Guest Column: Occupy DC, Let Us Have Our Park Back

by Borderstan.com January 29, 2012 at 8:30 pm 4,132 20 Comments

Nick Barron, ANC 2F02 Commissioner. (Courtesy Barron)

The following guest column is from Nick Barron, which originally appeared on his site on January 28. Barron represents the single-member district for Advisory Neighborhood Commission (ANC) 2F02, a densely populated three-block area in DC’s Logan Circle neighborhood. Borderstan welcomes guest columns on variety of subjects with differing viewpoints.

Tomorrow, January 30, Occupy DC will be told by the National Park Service (NPS) to vacate McPherson Square, where the movement has been camped since October. (Note: McPherson Square falls within the boundaries of ANC 2F.)

I request that Occupy DC honor NPS’ wishes out of respect for the residents and businesses who have demonstrated a flexible attitude of empathy and support toward Occupy DC’s nearly four-month long occupation of the square, and because Occupy DC’s point on income inequality has successfully been made.

In early fall 2011, McPherson Square sparkled, just having had the wrapping taken off after an estimated $437,000 renovation that brought new grass, sidewalks, lights, trash cans and more.

Then Occupy DC arrived in October, and today you’d be hard pressed to find a single remaining blade of grass. We won’t know until McPherson Square is vacated if other damage has been done to the park, but it’s not outlandish to imagine additional negative impacts to the park because of its having been occupied. It’s estimated that replacing the grass alone could cost $200,000 to replace.

It’s also not a guarantee the grass gets replaced. As many DC residents understand, getting the federal government to spend money inside the District on improving things like parks can be a challenge. Our circles and squares don’t exactly benefit from an overabundance of federal funding.

But many residents and businesses, even those in close proximity to McPherson Square, supported, or at least did not oppose, Occupy DC setting up in the park initially. There was a general understanding of what the Occupiers were doing, an appreciation that they were doing something.

If sacrificing our small park, which many of us honestly didn’t use as often as we probably should have, brought awareness to the haves and have-nots issue facing our nation, then it would be a worthy sacrifice to make.

I myself never quite understood how the action taken (occupying a public park) would make a difference on income inequality, but I can’t argue with their success. While I do not condone Occupy DC’s tactics, I do condone their cause. And I believe many of us in ANC 2F, businesses and residents, felt that way.

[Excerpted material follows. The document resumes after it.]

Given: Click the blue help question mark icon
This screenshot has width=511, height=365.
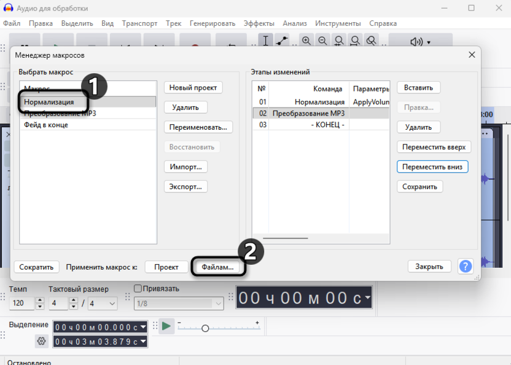Looking at the screenshot, I should 466,266.
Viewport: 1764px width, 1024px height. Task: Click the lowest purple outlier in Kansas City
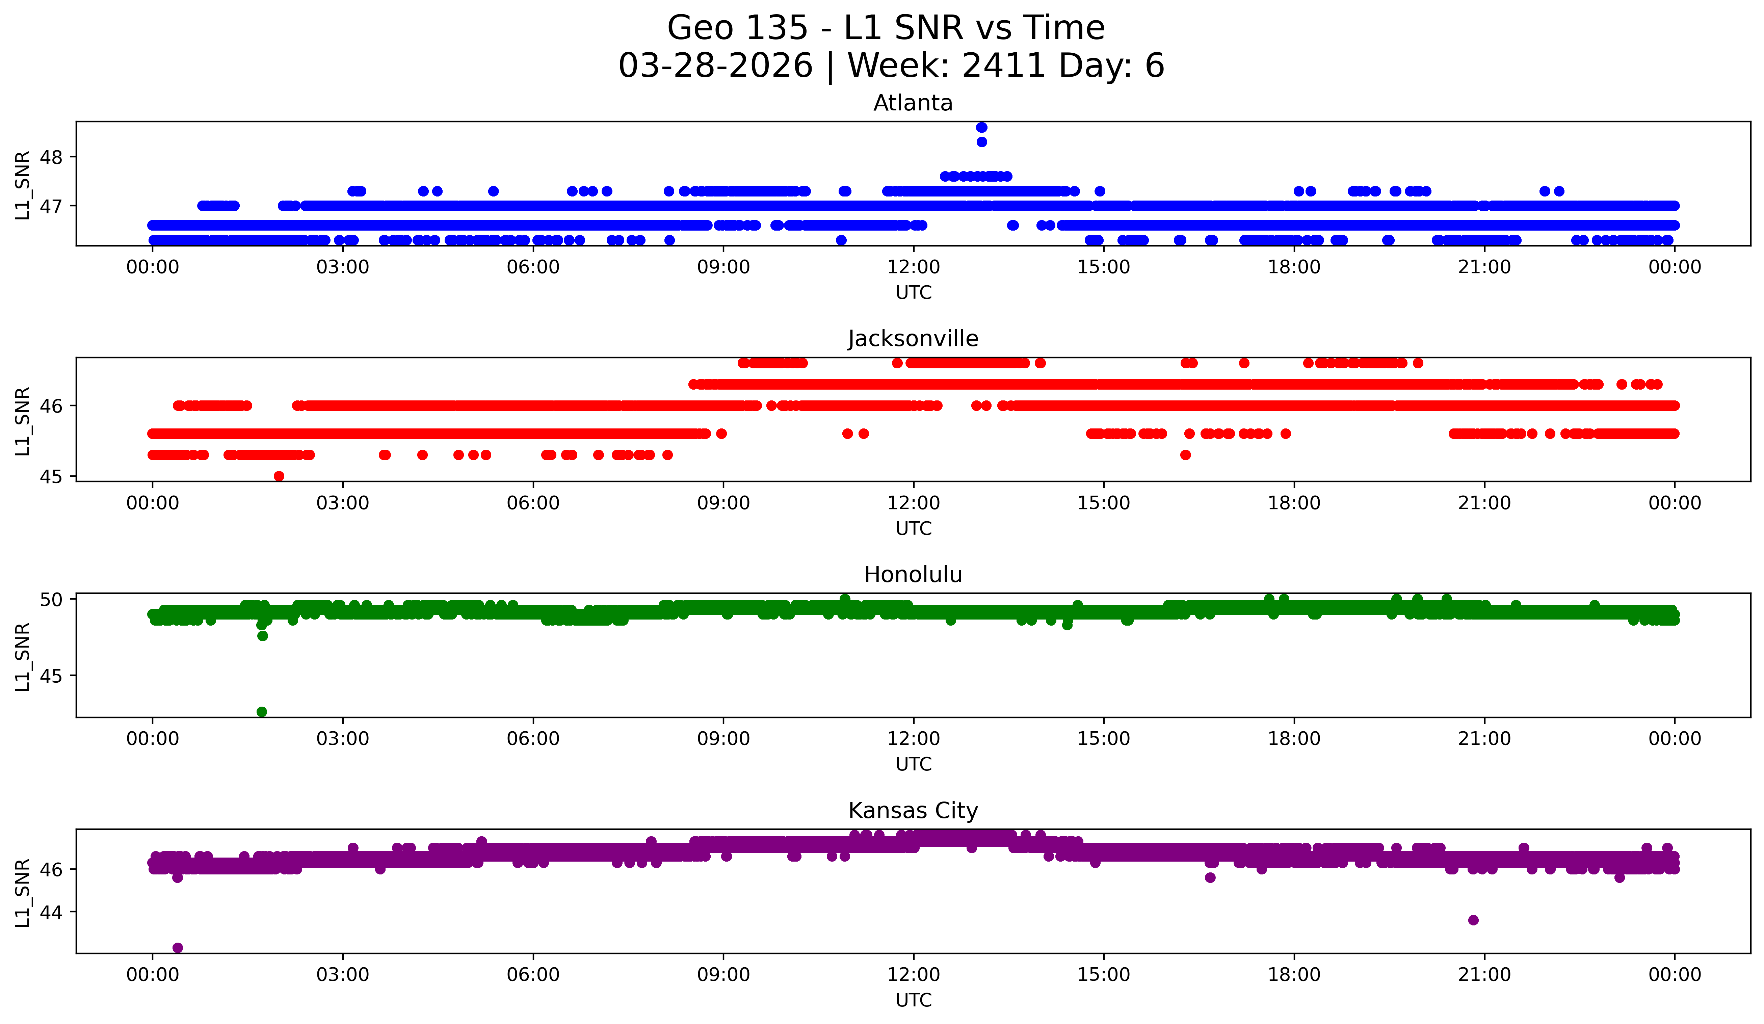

And what an impact Occupy DC has had, with President Barack Obama calling income inequality “the defining issue of our time” in this week’s State of the Union address, and income inequality being the greatest source of tension in the United States. People, including the President of the United States, are talking about an issue barely on our radar this time last year. For that, you have to overwhelmingly credit the Occupy movement.

I’ve been proud of how DC and NPS has handled these months of being occupied. We’ve been patient, understanding and, in many cases, standing in solidarity with their cause. And I’ve been proud of how the leaders of Occupy DC have handled themselves and their protest action. I may not agree with them on everything, including tactics, but I find little fault in how they have conducted themselves as they’ve attempted to minimize the negative impacts of their actions on the local community.

But it’s a cause that now needs to move onto its next phase, a phase which does not involve occupying public space in ANC 2F.

I don’t know where Occupy DC goes next, both physically and philosophically, but that’s not my job. What is my job is to represent my community in the best way I know how, and today that means thanking Occupy DC, and respectfully asking them to vacate McPherson Square peaceably on, or before, Monday morning.

Let us have our park back, and please don’t tarnish, by refusing to leave and inciting arrest, what really has, all in all, been a positive experience sharing our community with you these past few months.